▶ DATASET EXCERPTS:
*** Begin section ***
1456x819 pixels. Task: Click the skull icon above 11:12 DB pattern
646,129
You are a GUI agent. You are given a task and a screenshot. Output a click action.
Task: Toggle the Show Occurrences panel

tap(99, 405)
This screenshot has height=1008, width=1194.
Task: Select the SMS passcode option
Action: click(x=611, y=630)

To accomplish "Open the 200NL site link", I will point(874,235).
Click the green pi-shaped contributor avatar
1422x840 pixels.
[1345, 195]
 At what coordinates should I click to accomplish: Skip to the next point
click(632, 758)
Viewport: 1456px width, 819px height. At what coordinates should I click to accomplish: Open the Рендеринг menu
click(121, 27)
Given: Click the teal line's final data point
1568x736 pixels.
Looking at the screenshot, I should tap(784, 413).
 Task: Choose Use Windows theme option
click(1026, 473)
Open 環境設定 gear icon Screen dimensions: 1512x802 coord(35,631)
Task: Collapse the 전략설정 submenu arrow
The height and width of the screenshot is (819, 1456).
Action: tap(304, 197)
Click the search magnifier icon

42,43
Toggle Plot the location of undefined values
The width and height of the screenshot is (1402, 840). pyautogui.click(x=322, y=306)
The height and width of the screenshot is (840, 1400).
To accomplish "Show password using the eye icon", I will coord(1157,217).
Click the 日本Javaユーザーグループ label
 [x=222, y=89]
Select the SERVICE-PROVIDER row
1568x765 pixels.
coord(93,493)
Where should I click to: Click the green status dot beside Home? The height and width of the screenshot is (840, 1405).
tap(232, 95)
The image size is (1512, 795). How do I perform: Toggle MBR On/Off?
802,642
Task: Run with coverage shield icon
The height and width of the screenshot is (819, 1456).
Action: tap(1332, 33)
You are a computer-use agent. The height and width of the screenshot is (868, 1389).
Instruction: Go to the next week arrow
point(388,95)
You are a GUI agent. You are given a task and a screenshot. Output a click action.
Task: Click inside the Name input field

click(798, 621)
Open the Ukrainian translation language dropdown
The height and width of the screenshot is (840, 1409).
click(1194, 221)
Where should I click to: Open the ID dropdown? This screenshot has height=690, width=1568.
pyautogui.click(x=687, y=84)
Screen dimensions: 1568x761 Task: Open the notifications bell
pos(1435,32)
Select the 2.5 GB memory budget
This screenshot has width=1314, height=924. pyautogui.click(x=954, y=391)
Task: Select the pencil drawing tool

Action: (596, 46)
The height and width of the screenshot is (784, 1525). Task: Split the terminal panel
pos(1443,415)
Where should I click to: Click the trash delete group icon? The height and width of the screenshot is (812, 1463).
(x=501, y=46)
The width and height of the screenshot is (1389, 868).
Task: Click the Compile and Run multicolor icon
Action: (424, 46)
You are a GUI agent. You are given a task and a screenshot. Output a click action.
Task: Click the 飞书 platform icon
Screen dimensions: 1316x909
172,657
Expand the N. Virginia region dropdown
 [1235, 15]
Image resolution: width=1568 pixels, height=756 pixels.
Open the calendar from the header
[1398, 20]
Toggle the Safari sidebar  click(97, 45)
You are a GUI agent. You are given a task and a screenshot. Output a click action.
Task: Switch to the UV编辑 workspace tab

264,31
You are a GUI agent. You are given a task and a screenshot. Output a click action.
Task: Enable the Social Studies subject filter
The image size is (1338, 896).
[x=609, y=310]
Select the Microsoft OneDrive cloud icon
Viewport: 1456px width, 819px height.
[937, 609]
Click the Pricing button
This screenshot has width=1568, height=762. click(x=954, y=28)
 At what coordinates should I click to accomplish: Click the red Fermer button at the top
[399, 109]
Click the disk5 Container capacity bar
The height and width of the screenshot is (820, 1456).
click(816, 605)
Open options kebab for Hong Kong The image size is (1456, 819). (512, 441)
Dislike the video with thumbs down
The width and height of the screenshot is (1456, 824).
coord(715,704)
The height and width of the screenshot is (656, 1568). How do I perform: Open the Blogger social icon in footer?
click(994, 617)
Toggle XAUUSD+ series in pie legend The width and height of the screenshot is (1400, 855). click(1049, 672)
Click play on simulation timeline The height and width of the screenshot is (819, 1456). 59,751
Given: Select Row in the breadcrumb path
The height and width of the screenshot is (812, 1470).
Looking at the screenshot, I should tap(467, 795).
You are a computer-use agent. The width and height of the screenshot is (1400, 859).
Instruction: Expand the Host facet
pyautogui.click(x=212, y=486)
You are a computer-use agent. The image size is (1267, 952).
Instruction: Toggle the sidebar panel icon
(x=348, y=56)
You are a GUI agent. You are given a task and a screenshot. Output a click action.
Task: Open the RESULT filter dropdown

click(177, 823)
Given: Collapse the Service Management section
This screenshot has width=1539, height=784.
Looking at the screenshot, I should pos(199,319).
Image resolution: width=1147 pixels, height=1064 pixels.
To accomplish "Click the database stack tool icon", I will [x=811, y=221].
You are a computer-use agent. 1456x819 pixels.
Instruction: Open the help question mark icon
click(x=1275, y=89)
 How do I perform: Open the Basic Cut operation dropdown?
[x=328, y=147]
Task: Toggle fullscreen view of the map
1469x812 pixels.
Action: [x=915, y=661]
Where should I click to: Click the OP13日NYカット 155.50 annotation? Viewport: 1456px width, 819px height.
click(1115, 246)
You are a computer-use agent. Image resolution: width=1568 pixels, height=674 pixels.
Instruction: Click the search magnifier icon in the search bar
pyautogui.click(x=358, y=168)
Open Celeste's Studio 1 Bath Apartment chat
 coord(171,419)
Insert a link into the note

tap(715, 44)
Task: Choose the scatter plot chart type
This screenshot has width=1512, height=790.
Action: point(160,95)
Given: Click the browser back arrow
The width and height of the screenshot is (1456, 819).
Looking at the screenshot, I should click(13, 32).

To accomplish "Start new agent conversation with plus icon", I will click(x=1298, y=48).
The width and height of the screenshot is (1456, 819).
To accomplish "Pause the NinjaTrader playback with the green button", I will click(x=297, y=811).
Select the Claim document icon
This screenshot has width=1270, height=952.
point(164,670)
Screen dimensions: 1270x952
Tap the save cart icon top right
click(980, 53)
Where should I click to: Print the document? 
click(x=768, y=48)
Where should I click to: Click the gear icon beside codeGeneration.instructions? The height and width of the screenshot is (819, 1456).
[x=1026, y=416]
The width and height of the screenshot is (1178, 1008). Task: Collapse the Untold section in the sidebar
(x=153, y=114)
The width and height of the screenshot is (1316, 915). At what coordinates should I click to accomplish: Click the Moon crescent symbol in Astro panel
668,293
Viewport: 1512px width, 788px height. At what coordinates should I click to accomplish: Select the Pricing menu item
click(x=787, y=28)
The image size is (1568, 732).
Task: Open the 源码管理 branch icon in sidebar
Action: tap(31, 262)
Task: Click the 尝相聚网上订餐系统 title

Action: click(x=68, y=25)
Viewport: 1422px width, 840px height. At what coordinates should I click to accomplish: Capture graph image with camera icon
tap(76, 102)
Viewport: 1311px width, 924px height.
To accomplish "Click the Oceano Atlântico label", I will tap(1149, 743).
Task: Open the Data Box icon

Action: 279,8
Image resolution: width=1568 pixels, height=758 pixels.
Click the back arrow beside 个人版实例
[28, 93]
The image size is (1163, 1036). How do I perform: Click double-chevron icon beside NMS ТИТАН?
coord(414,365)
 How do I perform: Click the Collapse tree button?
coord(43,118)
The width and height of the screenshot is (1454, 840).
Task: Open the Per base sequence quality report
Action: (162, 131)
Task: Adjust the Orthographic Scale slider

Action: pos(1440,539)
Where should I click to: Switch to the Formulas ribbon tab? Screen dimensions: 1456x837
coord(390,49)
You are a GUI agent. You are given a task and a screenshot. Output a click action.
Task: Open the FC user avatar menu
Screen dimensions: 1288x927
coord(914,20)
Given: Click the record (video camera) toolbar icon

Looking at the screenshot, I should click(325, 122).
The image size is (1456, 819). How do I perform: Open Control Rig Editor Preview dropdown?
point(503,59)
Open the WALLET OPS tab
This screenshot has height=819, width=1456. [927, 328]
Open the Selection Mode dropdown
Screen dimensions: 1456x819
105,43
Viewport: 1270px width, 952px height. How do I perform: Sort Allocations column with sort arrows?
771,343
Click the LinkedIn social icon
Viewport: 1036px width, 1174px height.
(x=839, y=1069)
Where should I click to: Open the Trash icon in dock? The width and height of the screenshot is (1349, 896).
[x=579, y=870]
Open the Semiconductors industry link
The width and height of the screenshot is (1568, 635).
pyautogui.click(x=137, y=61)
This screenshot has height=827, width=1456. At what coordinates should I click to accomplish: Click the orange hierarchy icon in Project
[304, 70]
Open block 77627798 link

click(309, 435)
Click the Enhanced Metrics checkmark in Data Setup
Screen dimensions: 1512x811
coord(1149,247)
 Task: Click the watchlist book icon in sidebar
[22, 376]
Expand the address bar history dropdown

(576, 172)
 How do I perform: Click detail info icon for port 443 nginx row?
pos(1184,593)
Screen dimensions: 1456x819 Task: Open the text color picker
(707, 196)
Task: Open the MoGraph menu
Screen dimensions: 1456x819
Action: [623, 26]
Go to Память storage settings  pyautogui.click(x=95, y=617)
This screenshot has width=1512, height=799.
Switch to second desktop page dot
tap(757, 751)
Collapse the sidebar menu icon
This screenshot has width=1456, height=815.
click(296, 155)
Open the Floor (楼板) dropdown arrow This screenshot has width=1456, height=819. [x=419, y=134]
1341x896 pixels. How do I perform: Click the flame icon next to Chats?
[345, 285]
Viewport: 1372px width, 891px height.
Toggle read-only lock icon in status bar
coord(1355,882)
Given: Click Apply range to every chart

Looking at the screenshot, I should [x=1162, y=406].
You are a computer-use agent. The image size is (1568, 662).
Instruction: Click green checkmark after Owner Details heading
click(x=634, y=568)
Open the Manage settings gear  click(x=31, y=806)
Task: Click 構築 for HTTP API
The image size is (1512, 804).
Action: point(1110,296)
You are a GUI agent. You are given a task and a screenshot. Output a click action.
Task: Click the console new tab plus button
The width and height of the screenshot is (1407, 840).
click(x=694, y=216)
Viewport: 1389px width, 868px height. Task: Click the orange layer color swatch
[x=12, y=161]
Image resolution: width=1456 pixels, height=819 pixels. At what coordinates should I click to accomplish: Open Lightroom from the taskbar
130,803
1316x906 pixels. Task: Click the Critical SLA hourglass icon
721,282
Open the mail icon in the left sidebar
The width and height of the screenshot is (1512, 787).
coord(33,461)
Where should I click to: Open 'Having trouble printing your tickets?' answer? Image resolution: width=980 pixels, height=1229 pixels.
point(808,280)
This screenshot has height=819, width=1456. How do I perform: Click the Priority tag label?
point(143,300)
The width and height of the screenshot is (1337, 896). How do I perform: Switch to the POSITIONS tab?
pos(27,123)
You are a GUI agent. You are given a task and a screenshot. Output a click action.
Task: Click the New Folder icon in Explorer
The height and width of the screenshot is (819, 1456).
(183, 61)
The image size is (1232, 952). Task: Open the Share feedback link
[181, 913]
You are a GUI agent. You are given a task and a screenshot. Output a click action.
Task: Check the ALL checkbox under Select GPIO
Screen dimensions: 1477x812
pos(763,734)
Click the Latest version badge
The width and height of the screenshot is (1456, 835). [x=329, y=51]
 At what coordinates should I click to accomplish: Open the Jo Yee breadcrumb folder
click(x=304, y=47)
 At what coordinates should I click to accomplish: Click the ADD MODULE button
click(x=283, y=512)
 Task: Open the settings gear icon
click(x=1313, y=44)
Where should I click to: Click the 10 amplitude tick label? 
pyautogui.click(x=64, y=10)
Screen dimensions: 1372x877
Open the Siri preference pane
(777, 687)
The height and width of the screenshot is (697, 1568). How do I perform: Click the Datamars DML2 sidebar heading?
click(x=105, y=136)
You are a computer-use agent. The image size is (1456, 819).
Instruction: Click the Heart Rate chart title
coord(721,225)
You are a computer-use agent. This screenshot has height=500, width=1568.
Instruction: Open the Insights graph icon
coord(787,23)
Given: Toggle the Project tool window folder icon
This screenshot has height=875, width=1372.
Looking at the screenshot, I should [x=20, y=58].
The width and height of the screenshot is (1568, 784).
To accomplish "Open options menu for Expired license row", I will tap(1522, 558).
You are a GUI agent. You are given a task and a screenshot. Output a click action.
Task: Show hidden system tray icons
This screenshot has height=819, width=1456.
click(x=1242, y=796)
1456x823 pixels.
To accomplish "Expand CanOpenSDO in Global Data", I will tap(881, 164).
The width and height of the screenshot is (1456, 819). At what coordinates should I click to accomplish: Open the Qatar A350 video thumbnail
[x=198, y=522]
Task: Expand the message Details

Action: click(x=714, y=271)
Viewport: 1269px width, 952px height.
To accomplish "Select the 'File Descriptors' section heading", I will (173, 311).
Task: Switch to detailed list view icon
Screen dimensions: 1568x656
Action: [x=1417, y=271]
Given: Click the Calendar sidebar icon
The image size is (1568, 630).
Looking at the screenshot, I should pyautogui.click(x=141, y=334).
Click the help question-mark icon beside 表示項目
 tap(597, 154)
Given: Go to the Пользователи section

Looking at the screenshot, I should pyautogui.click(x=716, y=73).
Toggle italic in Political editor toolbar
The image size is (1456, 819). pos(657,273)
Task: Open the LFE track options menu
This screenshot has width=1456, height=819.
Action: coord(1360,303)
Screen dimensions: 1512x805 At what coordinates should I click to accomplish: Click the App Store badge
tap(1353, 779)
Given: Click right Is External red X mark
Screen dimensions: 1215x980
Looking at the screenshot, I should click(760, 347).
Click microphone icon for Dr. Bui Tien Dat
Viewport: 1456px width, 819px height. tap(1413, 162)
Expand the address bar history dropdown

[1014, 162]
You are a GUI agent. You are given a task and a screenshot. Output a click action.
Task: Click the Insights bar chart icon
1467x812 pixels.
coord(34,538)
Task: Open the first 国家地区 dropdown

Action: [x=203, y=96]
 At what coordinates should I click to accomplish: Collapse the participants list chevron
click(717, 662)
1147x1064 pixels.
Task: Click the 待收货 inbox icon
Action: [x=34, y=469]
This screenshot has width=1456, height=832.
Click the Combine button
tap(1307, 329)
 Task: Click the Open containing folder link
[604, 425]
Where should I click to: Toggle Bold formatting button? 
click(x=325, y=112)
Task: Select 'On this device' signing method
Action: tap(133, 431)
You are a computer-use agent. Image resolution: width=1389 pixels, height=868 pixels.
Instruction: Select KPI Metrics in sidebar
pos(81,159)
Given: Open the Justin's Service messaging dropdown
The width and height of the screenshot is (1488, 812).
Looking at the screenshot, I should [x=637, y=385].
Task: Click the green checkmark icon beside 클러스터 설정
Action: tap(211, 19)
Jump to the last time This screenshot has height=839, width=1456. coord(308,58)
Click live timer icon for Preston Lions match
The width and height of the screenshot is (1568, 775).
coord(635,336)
*** End section ***
▶ THE PROBLEM: Where does the string "plus" appear in the records above? Return every line that holds it.

▶ TASK RESPONSE:
To accomplish "Start new agent conversation with plus icon", I will click(x=1298, y=48).
Task: Click the console new tab plus button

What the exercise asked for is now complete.